Still, UAC president Yury Slyusar acknowledged the difficulty the MC-21 will encounter competing against the Western duopoly, whose well-established support networks and long history of sales to airlines around the world Irkut can only hope to one day match. “We do understand that it will not be easy,” he said. “But we are sure that the MC-21 is really nowadays the most competitive aircraft in its class. And that’s why we believe this aircraft will meet the demands of passengers, airlines and so on—due to its innovation, such as engines, such as avionics, such as composite wings.”

While UAC’s definitive plans call for that innovation to extend to the smaller, 150-seat MC-21-200, Slyusar suggested the company has seriously revisited prospects for a larger version airplane in the form of the MC-21-400. “I think that this project will be discussed during 2017, not earlier,” confirmed Slyusar, who also acknowledged the potential for further competition from Boeing in the sector the MC-21-400 would occupy, or the so called “Middle of the Market (MOM).”

“We should take into consideration the plans of our colleagues; that’s why we [plan to] make a decision rationally,” he said.

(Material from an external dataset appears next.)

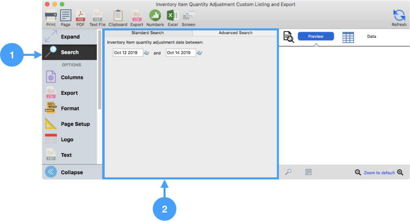The height and width of the screenshot is (221, 410).
Task: Open calendar picker for end date
Action: (x=200, y=53)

Addressing production capacity, Slyusar said Irkut could build as many as 72 aircraft a year in its newly refurbished and modernized final assembly hall in Irkustk. While the company’s need–or ability–to deliver six airplanes per month won’t likely materialize for several years, Budaev said the production plan satisfies the company’s projected demand for 1,060 MC-21s over the next two decades. Slyusar, meanwhile, expressed satisfaction with the early level of commercial interest in the product: so far the MC-21 has drawn firm orders for nearly 200 airplanes, including 50 from launch customer Aeroflot.

Immediately following the rollout ceremony, the program received a new commercial boost in the form of letter of intent from Azerbaijan Airlines (AZAL) covering the lease of 10 MC-21-300s through Ilyushin Finance. The signing ceremony marked only the third such deal from a foreign airline for the model. Holding a firm order for six MC-21-300s, Egypt’s Cairo Aviation stands as the only confirmed non-Russian customer for the airplane. Malaysia’s Crecom Burj Resources placed a tentative order for 50 airplanes at Farnborough 2010 that has yet to become firm.

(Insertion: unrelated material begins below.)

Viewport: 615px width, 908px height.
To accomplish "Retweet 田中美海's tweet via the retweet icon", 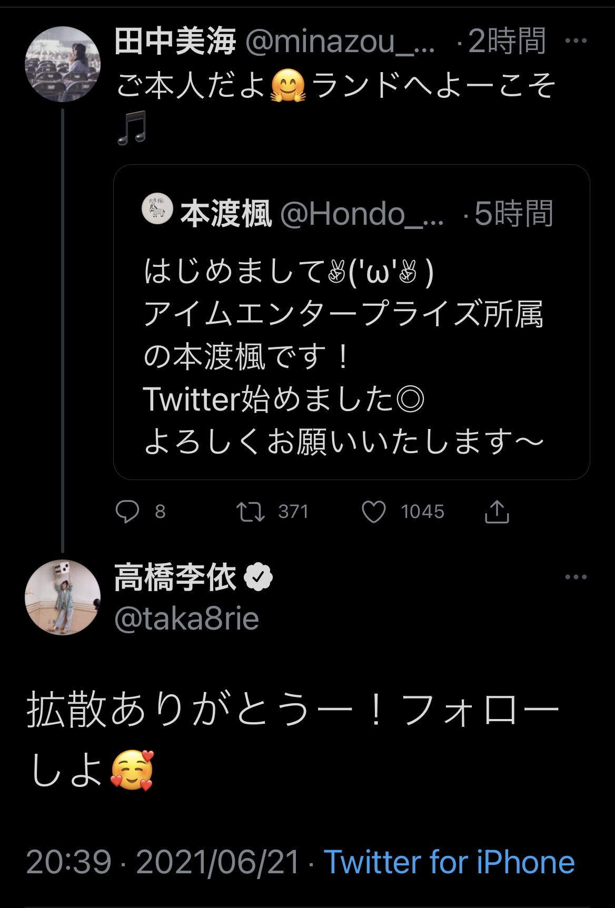I will pos(251,512).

As for the heavy imbalance toward Russian customers, Budaev called the phenomenon “normal” and pointed to the program’s international supplier base as proof of its global stature. “Sometimes we call the MC-21 an international plane with Russian brains,” he quipped. Budaev added that program leaders see “big potential” in Latin America, Africa and in Asia, particularly for the MC-21-300, whose seating capacity falls between the A320 and A321–exactly where UAC’s market studies show the greatest demand.

Featuring the widest fuselage of any narrowbody on the market, the MC-21 offers both cabin comfort for full-service airlines and cost advantages for low-fare carriers, according to UAC and Irkut. The MC-21’s list price of $91 million suggests a 15-percent lower acquisition cost than that of the current A320.

“For sure we are looking at Europe as well, because airlines there need to find unusual or ambitious solutions to survive because of the strong presence of low-fare airlines,” said Budaev. Last year’s order for Sukhoi Superjets from Ireland’s CityJet “is a very good sign” for the MC-21 program, he concluded.